En el prefacio de ‘Mero cristianismo’, C. S. Lewis reniega del uso de ‘cristiano’ para referirse a alguien que, sin seguir las doctrinas de Cristo, comparte aproximadamente sus valores. Lewis explica cómo corre el riesgo de la palabra ‘caballero’, que ha perdido sentido. Antes representaba una información concreta sobre alguien –que disponía de un escudo de armas y de tierras–. Más tarde, se fue deformando hasta representar a alguien que se comportaba como un caballero: cortés, honorable y valiente. Alguien con buenas intenciones. Llamar a alguien ‘caballero’ en este nuevo sentido, propone Lewis, deja de ser un modo de dar información –tiene un escudo de armas– para convertirse en una forma de alabanza en la que ni siquiera todos tienen por qué estar de acuerdo. «Cuando una palabra deja de transmitir información para transformarse en un elogio –o en lo contrario, añado–, deja de comunicar hechos acerca del objeto». Decir de alguien que es un caballero significa poco más que decir que es una persona que le gusta a quien lo describe. Lo mismo sucede con ‘fascista’, que ya solo explica que quien lo usa contra alguien, lo odia. Hablamos de uno de esos términos rotos de tanto usarlos, como el amor de la canción, de los que ya no quieren decir nada, como ‘machista’ o ‘facha’, que se emplean para desacreditar al contendiente, para matar su argumentario, y que en concreto ya no hablan más que de quien los pronuncia.
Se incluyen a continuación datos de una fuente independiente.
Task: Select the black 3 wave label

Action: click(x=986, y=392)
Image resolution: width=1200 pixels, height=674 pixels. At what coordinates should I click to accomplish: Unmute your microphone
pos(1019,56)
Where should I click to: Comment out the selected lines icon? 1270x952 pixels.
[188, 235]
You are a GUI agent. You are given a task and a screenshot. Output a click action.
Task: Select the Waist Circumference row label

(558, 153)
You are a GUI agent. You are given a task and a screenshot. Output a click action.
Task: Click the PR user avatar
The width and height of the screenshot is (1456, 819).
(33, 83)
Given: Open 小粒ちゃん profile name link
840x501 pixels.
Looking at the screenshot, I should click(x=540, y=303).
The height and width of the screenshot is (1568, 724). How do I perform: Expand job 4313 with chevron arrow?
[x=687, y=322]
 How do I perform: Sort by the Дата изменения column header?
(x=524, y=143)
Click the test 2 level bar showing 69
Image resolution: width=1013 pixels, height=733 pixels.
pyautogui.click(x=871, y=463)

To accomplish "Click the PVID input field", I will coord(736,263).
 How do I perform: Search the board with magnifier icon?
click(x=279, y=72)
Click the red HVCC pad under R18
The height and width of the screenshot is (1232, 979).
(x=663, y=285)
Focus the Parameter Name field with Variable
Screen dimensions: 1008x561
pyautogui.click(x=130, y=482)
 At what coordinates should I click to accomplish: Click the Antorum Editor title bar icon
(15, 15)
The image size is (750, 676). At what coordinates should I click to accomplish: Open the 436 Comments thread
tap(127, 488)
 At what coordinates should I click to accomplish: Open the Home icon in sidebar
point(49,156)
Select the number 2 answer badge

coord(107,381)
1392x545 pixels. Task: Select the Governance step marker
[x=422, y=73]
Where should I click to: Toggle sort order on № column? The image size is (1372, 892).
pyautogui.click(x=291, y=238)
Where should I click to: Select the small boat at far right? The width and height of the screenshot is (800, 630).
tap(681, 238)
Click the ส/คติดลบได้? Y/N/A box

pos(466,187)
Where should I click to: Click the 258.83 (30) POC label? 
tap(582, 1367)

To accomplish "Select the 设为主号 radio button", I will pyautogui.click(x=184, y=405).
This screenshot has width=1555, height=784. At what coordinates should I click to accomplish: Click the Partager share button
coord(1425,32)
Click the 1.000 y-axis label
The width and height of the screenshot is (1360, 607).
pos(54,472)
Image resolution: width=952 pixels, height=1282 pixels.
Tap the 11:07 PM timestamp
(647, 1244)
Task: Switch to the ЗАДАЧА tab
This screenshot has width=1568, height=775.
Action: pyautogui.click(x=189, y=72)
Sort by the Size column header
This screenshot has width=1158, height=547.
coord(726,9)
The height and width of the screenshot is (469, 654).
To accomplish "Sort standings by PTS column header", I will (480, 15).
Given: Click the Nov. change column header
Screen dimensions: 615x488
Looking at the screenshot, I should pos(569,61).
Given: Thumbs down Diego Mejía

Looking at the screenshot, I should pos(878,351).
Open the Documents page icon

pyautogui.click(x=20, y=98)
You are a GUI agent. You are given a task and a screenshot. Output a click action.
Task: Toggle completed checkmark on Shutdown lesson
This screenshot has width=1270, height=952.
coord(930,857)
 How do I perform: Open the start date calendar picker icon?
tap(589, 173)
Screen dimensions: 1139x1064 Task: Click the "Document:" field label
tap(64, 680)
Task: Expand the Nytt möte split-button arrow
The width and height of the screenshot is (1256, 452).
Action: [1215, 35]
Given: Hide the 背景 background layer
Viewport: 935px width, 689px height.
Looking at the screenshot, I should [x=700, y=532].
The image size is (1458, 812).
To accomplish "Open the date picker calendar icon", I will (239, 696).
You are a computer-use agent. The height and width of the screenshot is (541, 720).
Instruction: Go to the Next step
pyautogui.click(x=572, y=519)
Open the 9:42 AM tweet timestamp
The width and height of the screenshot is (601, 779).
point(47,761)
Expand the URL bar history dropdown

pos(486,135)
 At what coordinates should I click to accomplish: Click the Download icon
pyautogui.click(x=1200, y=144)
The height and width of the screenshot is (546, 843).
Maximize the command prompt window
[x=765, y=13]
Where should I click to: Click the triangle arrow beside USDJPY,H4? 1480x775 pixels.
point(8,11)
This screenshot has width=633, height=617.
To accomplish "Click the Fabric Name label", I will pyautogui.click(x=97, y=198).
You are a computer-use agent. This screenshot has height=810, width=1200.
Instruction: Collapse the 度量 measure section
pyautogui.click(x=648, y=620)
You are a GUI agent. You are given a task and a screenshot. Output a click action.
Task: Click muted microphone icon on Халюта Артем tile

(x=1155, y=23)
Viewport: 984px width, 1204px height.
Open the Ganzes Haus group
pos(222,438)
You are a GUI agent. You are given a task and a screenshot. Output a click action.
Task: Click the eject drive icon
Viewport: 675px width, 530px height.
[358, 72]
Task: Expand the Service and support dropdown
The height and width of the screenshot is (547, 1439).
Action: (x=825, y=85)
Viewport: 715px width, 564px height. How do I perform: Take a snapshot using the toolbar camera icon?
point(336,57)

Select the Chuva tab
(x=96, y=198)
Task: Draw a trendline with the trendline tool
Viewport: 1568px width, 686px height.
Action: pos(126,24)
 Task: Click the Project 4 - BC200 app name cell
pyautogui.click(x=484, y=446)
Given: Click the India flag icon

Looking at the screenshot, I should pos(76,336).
Antonio Maestre me llamó fascista en televisión, digo, porque está enfadado con mis opiniones y porque no teme encasillarse en el papel de matón de barrio. Durante un tiempo estuve pensando en el prefacio de Lewis y en cómo ‘fascista’ ya no solo no quiere decir nada, sino que es un insulto que puede convertirse incluso en un cumplido. El día de la discusión, Antonio Maestre –que cuando se enfurece se le ponen, como le dijo Raúl del Pozo a Santiago Carrillo, los ojos de revólver– había publicado un artículo en el que cargaba contra la oposición venezolana en España, llamándolos «escoria infecta» y «gusanera fascista». Si otro escribe ese texto, le bombardean el búnker de Berlín, pero es sabido que a la izquierda no le tira la sisa de la palabra.
Pensé que, si para el tertuliano ser un fascista era luchar por la democracia en tu país, si ser fascista era jugarte el tipo por defender tus ideas a riesgo de perder la libertad, la hacienda y la vida; si abandonar tu país por no cerrar la boca ante una dictadura era ser un fascista, con mucho gusto me contaría entre ellos.